Когда после гибели Павла на престол взошел их сын император Александр I, Мария Федоровна подала на его имя докладную. Официально написала, что воспитательный дом, который когда-то учредила Императрица Екатерина II (вторая), оказался весьма прибыльным. И доходы с его содержания можно пустить на создание новых благотворительных заведений. Императрица Мария Федоровна предложила открыть в Москве и Петербурге больницы для бедных и, чтобы доказать серьезность своих намерений, приложила к записке устав, смету и штатное расписание.

Александр, видя материнский настрой, отказывать не стал. И вскоре в Петербурге на Литейном проспекте архитектор Джакомо Кваренги выстроил больницу для бедных. Позже по его чертежам решили возвести и меня — больницу в Москве. 

Участок на Божедомке

Землю для моего строительства купили на тогдашней окраине Москвы — на Божедомке, в верхнем течении реки Неглинки. Свое название — Божедомка — это место получило по так называемому божьему (или убогому) дому, куда свозили неопознанные тела умерших или убитых людей. Бродяг, преступников, нищих. Их трупы хранили здесь в огромной яме со льдом и хоронили с отпеванием два раза в год — под Троицу и Покров. Общие могилы для таких умерших называли "божедомья". 

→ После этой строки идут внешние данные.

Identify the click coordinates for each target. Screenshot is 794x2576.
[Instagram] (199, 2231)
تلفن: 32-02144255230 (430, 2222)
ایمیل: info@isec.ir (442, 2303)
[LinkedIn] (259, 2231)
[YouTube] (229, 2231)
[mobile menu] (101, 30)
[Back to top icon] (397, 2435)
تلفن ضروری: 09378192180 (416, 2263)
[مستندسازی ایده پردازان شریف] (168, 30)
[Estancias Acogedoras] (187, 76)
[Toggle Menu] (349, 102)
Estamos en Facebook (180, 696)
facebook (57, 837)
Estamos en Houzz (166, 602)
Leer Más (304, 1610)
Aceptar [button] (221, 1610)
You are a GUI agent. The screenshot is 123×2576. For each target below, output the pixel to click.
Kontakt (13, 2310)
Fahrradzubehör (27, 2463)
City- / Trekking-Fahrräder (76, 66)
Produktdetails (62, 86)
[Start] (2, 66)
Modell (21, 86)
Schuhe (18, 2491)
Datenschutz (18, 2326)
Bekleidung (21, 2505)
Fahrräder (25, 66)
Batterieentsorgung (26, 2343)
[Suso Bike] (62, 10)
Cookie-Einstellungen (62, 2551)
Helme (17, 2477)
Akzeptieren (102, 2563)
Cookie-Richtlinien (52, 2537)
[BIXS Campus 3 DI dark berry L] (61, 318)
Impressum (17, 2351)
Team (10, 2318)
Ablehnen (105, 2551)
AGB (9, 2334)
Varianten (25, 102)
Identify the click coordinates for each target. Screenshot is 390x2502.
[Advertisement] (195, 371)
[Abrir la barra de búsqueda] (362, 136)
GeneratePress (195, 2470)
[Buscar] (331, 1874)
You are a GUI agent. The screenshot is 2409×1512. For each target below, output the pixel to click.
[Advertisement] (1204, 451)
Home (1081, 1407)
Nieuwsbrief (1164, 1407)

Впрочем, императрица зловещей репутации этих земель не испугалась и со свойственной ей расчетливостью решила, что раз участок расположен возвышенности, рядом протекает река, в колодце местном есть чистая вода — для больницы место подходит идеально. 

Проект Джованни Жилярди

В 1804-м году к моему строительству приступил архитектор Джованни Жилярди. Правда, в Москве его больше знали как Ивана Дементьевича. Он хоть и работал по чертежам Кваренги, некоторые изменения в них внес, вот послушайте:

С заказами Марии императрицы Федоровны я работал давно и успешно. Много мы с матушкой-императрицей выстроили в Москве богоугодных заведений: вдовий дом на Кудринской, Екатерининский институт благородных девиц. А тут хоть и нужно было по чужим чертежам строить, но ведь это работа самого Кваренги — я считал, что для меня это честь. В помощь себе взял воспитанника императорской академии художеств архитектора Андрея Михайлова. Вместе мы проект Кваренги адаптировали под себя: слегка изменили внутреннюю планировку клиники, украсили вестибюль... Все же очень хотелось, чтобы больница имела парадный, усадебно-дворцовый вид. К слову, возможно, в благодарность за мои заслуги, императрица Мария Федоровна для моего сына, тоже будущего архитектора Доменико Жилярди, личную стипендию учредила.

Статусная лечебница

Как на мой вкус, задумка Жилярди вполне удалась. Возвышаясь на Божедомке, я сразу всем вокруг показывала, что в России даже благотворительная больница может иметь царственный вид. Главный мой корпус поставили со значительным отступом от улицы, чтобы в здании была тишина. Флигели построили в глубине участка, здесь же разместили разные технические помещения.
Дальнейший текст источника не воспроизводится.